_PARTS OF THE EXERCISE_:
a) Answer these questions from the article on the SSIS Flexible File Task, one answer per line, marked (i), (ii), (iii):
(i) On what date was the most recent Azure Feature Pack for Visual Studio 2019 released to general availability?
(ii) Which build of the feature pack did the writer choose to install?
(iii) What name should the default package be given?
b) From the article on the SSIS Flexible File Task, output word for word the stretch from "The focus of" through "a given process.".

_TEXT EXCERPT_:
+++++

SQL Server Integration Services Flexible File System Task with Local Storage
There are many existing on premises SSIS packages that use the File System Task to copy and delete files. For instance, an ingestion process might save files to an inbound directory. After processing the files, a cleanup process might timestamp the files and move the files to an archive directory. Reprocessing can be done by moving files from the archive to inbound directory.
If your company is thinking of lifting and shifting these packages to Azure, how can you replicate these file management tasks using SSIS?
Microsoft has been supplying the SSIS developer with a set of tools for Azure since 2012. The most recent Azure Feature Pack for Visual Studio 2019 was released to general availability on November 5, 2019. Most systems designed for Azure use two types of storage: Blob Storage and Data Lake Storage. The Flexible File Task is the next evolution in managing files regardless where they are stored. This control will work with local, blob and data lake storage systems.
Today, we are going to investigate how the Flexible File Task can replace existing legacy file management code used with local storage.
There are three use cases that in which the Flexible File Task can come in handy.
|1||Copying and deleting files saved in local storage.|
|2||Copying and deleting files saved in blob storage.|
|3||Copying and deleting files saved in data lake storage.|
Because this Flexible File Task works a variety of storage layers, replacing existing code with this new control might be a good idea. This will ease any future migrations to the cloud. For each storage layer, it is important to know both prior controls used in current systems and new controls provided with the most recent feature pack. A comparison between the File System Task and the Flexible File Task is useful for understanding the different design patterns that will work with local storage.
It is assumed that a development machine with Visual Studio 2019 and the SSIS extensions has been created. See this prior article for a typical build list for a development machine. In addition, the Azure Feature Pack for Visual Studio 2019 must be downloaded and installed within the environment. I choose to install the x86 feature pack since drivers are plentiful for this build version.
The focus of this article will be on using the new control with local file storage.
Use Case #1 – Local File Management
The first business case that we want to investigate is the movement of files from one directory to another. The move operation can be implemented with a copy action followed by a delete action. The data flow diagram shows the logical processing required by the program. A data architect might use the movement of files as part of the overall design. The "to be consumed" and "have been consumed" logical directories keep track of state for a given process.
We are going to create one Visual Studio project to test all our business use cases. Each case will be a different package. Choose the startup package before executing a given test case. Let us start by opening the Visual Studio 2019 integrated development environment. We’ll begin by creating a new project using the get started menu.
There are three types of Integrated services projects. Choose the middle selection for building package a SSIS package from scratch. The default deployment option is a local install. Click the next button to continue.
I chose to name the project "Flexible File" and save all the code underneath the c:\projects directory. Click the create button to start working with a new project. Please rename the default package to "Example1a.dtsx". In the next section, will work with a single file using the older File System Task.

+++++

_SUPPLIED ENTRIES_:
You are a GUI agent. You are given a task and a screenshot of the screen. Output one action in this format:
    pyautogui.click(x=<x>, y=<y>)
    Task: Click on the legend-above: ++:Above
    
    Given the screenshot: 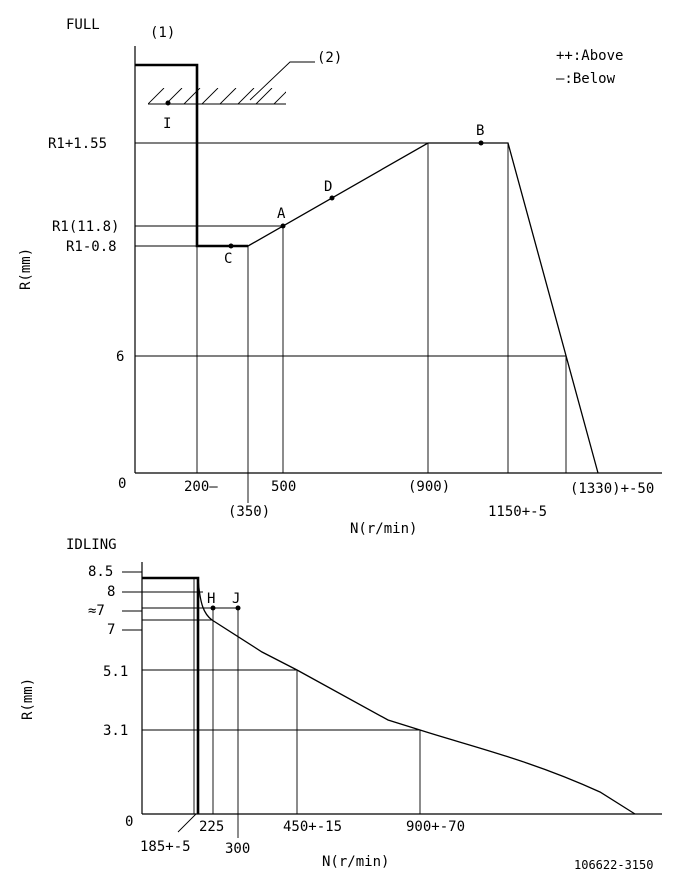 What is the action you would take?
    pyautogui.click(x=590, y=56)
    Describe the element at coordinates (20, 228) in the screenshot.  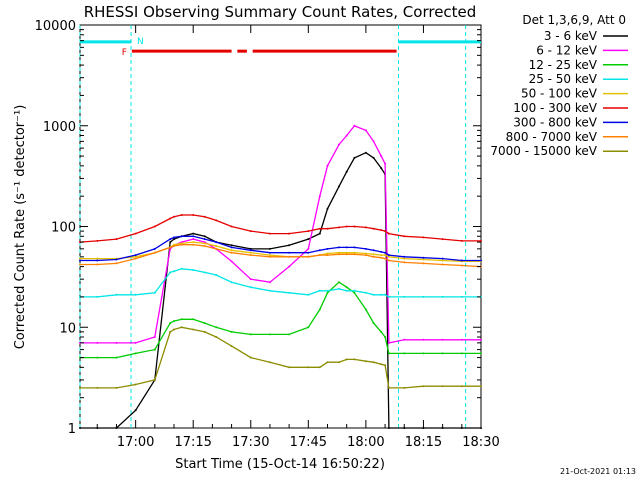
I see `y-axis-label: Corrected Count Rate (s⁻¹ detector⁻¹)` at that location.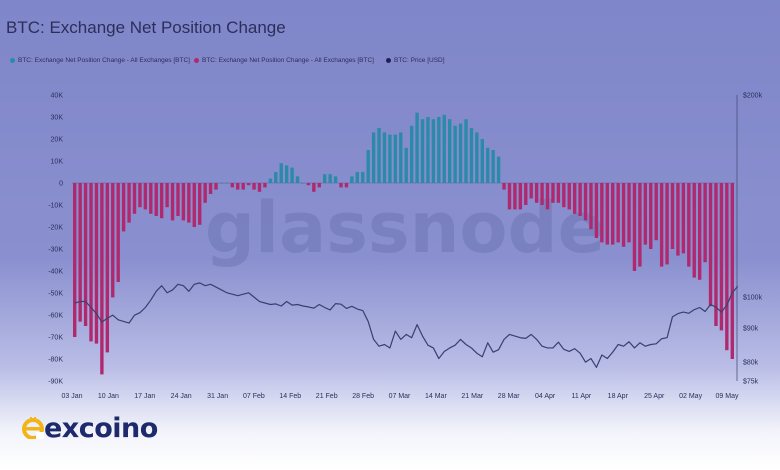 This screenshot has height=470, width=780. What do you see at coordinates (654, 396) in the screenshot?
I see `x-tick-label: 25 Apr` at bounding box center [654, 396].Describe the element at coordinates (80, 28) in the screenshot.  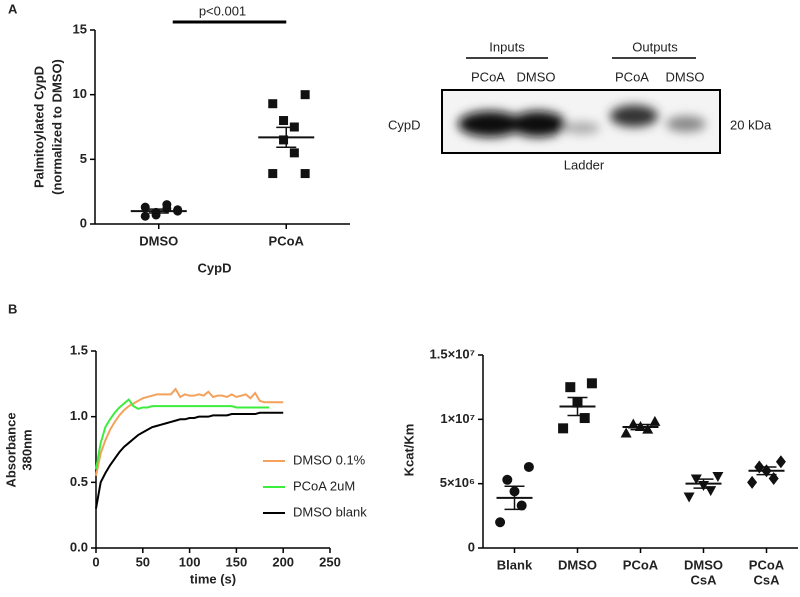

+++++

_RESPONSES BY ITEM NUMBER_:
a)
(i) November 5, 2019
(ii) The x86 feature pack
(iii) Example1a.dtsx

b)
The focus of this article will be on using the new control with local file storage.
Use Case #1 – Local File Management
The first business case that we want to investigate is the movement of files from one directory to another. The move operation can be implemented with a copy action followed by a delete action. The data flow diagram shows the logical processing required by the program. A data architect might use the movement of files as part of the overall design. The "to be consumed" and "have been consumed" logical directories keep track of state for a given process.